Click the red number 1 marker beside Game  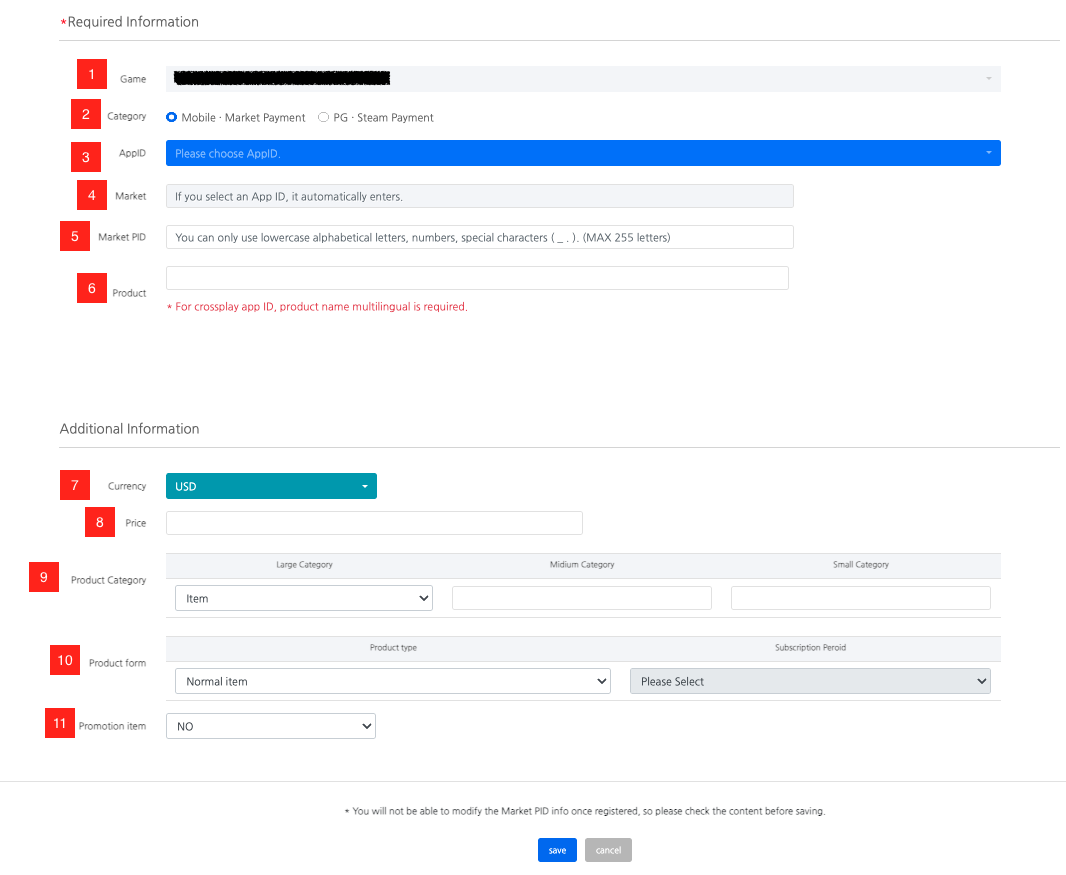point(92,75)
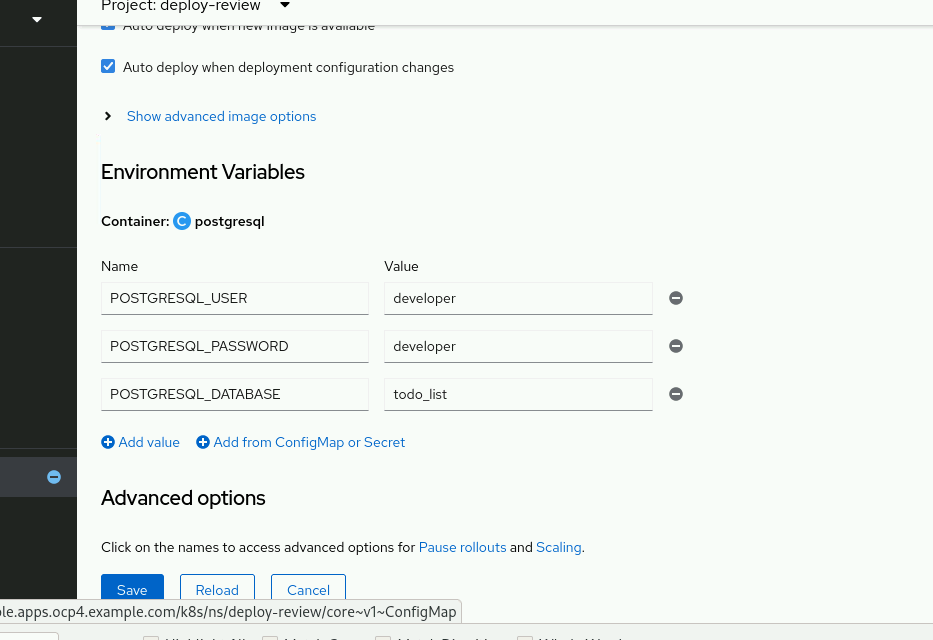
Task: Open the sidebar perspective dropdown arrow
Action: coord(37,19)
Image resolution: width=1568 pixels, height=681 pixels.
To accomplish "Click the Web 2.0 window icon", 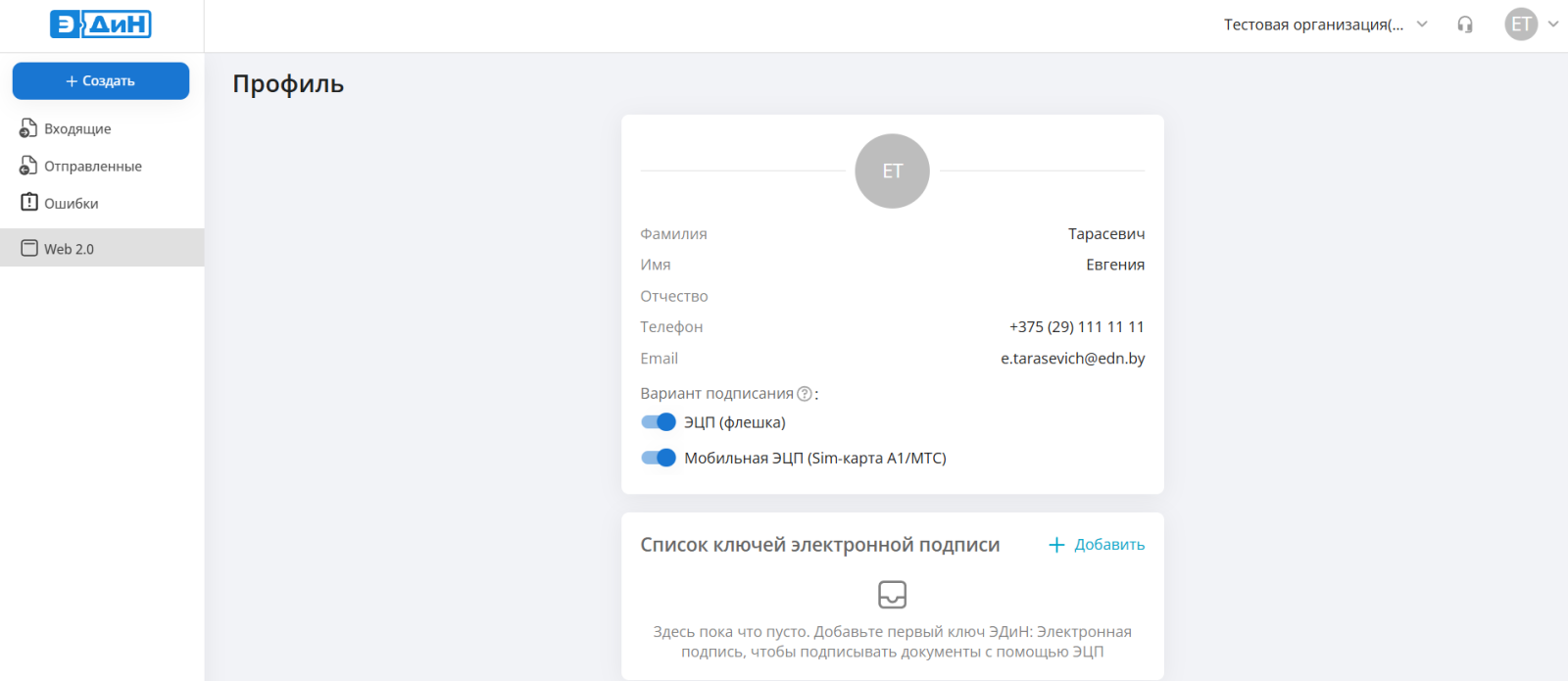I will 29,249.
------------
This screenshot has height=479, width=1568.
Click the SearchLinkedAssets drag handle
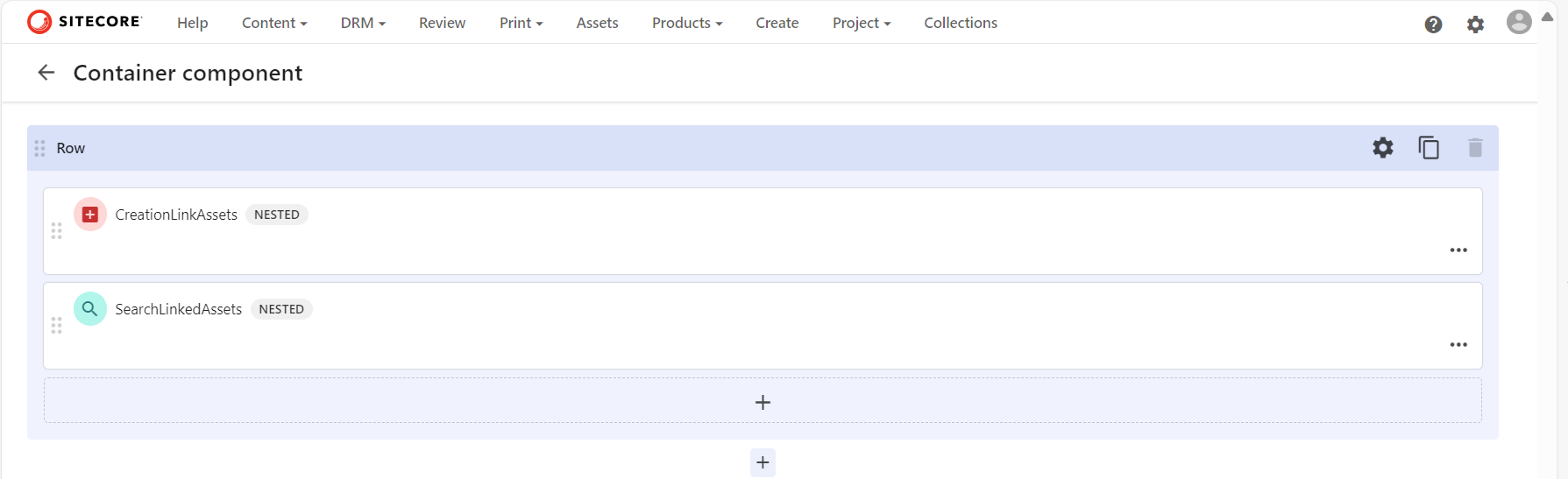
------------
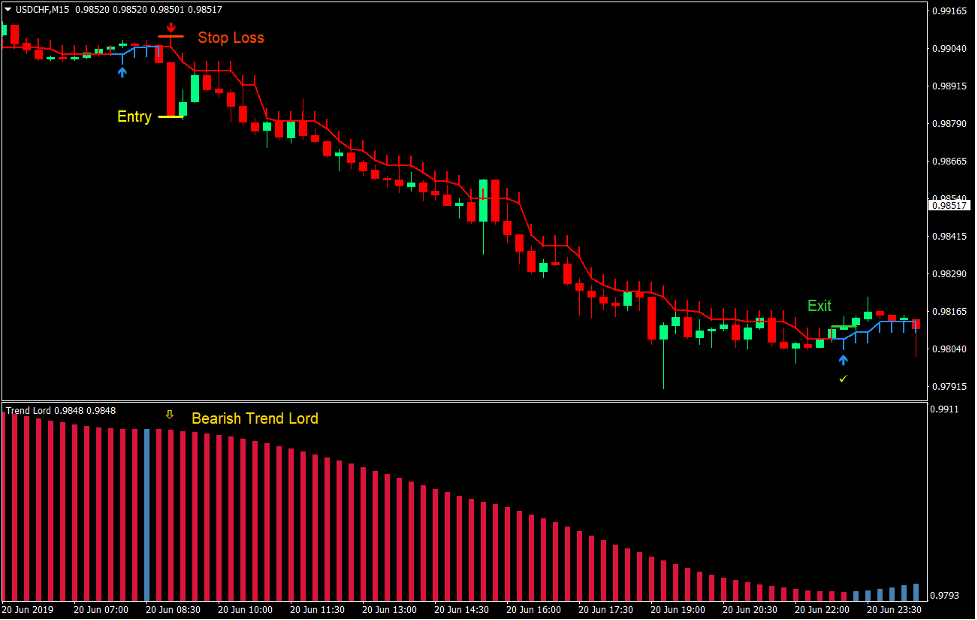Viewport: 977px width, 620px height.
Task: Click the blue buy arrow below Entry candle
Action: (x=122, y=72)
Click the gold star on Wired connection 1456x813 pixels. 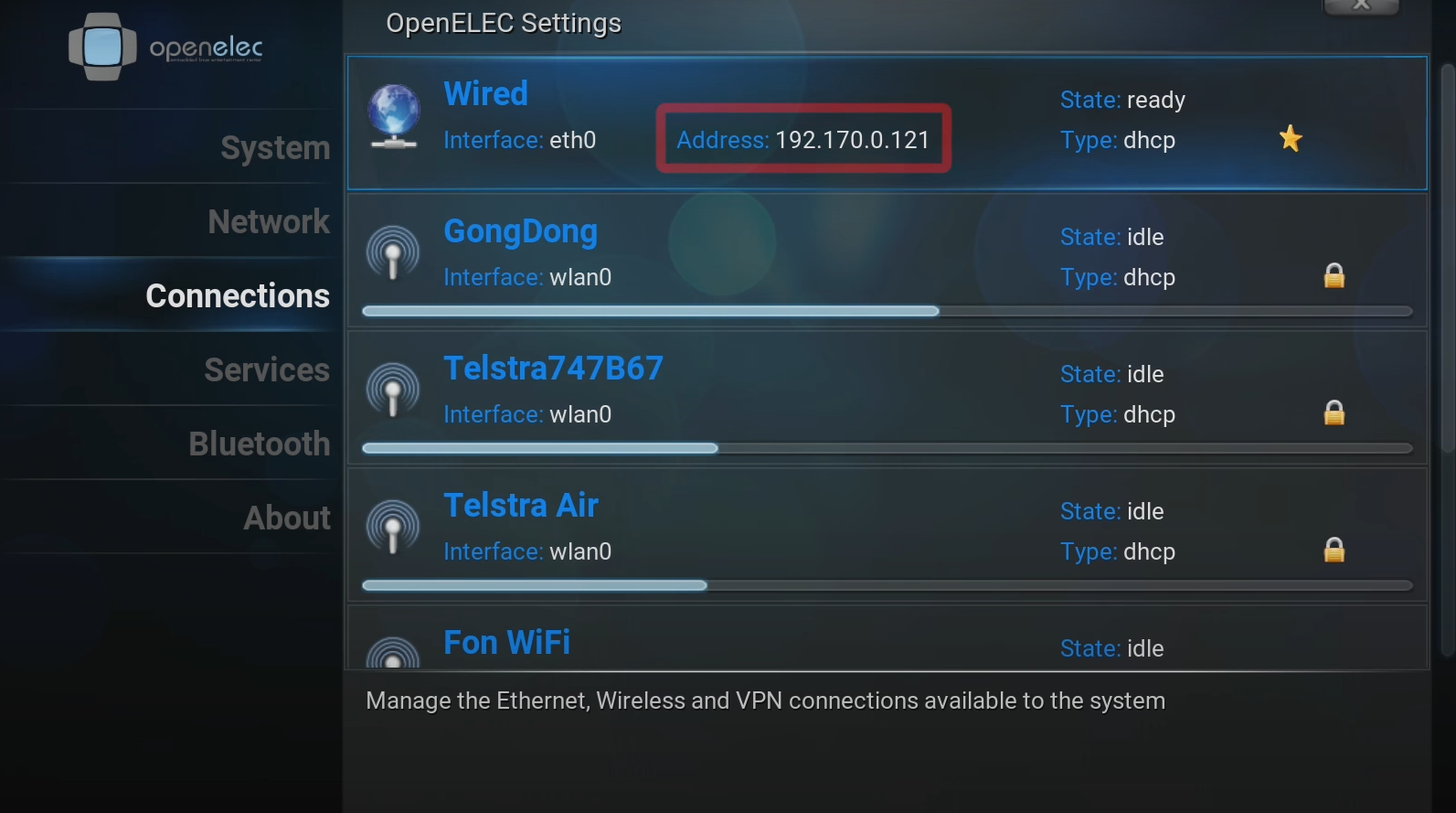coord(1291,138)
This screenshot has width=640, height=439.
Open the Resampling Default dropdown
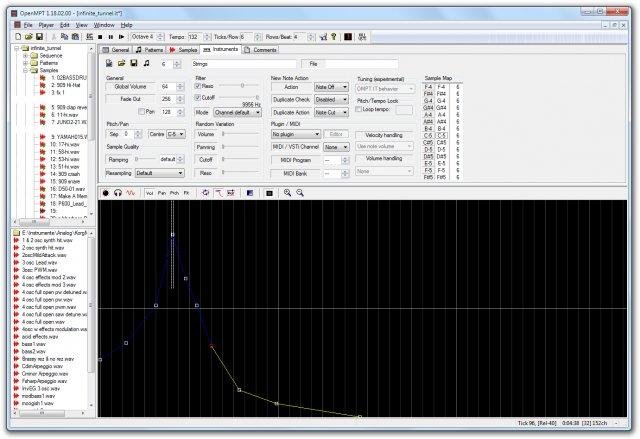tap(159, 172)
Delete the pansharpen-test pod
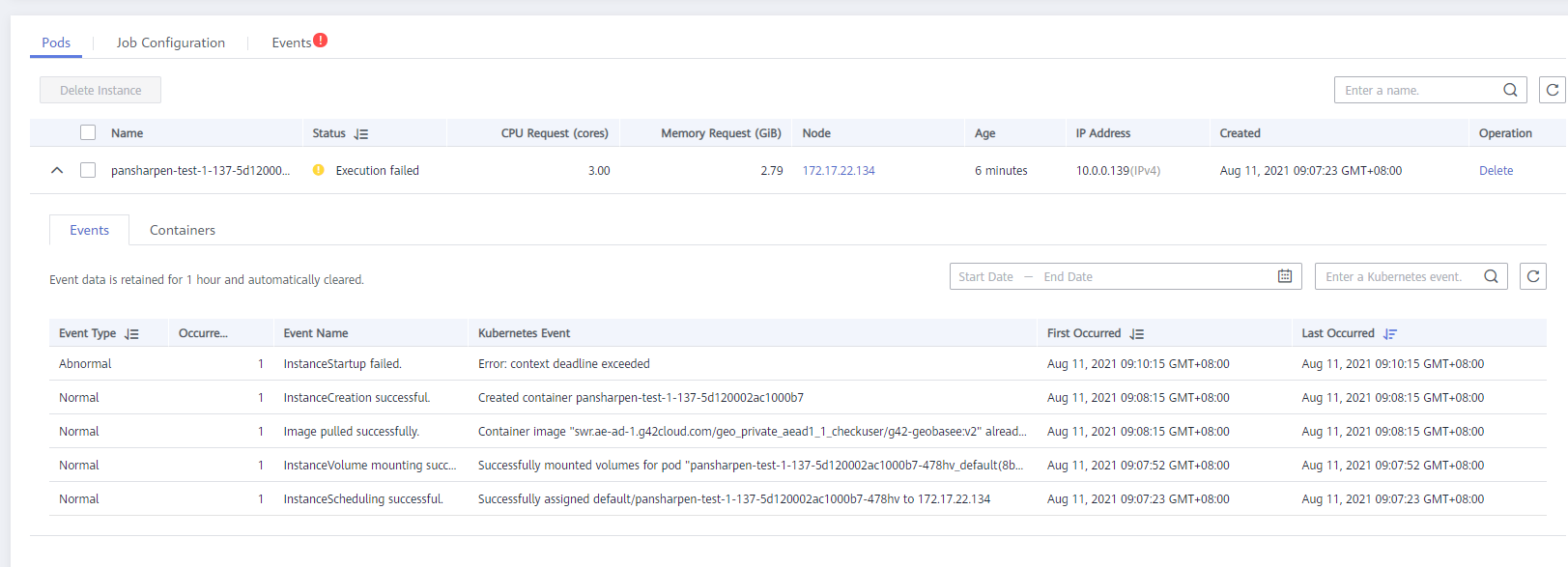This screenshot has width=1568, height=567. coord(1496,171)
------------
Every line above from the line with "This screenshot has height=479, width=1568." to the line with "Click the SearchLinkedAssets drag handle", both included, must be reproduced exactly, and no other line may appear.

> **FINISHED EXERCISE**
This screenshot has height=479, width=1568.
Click the SearchLinkedAssets drag handle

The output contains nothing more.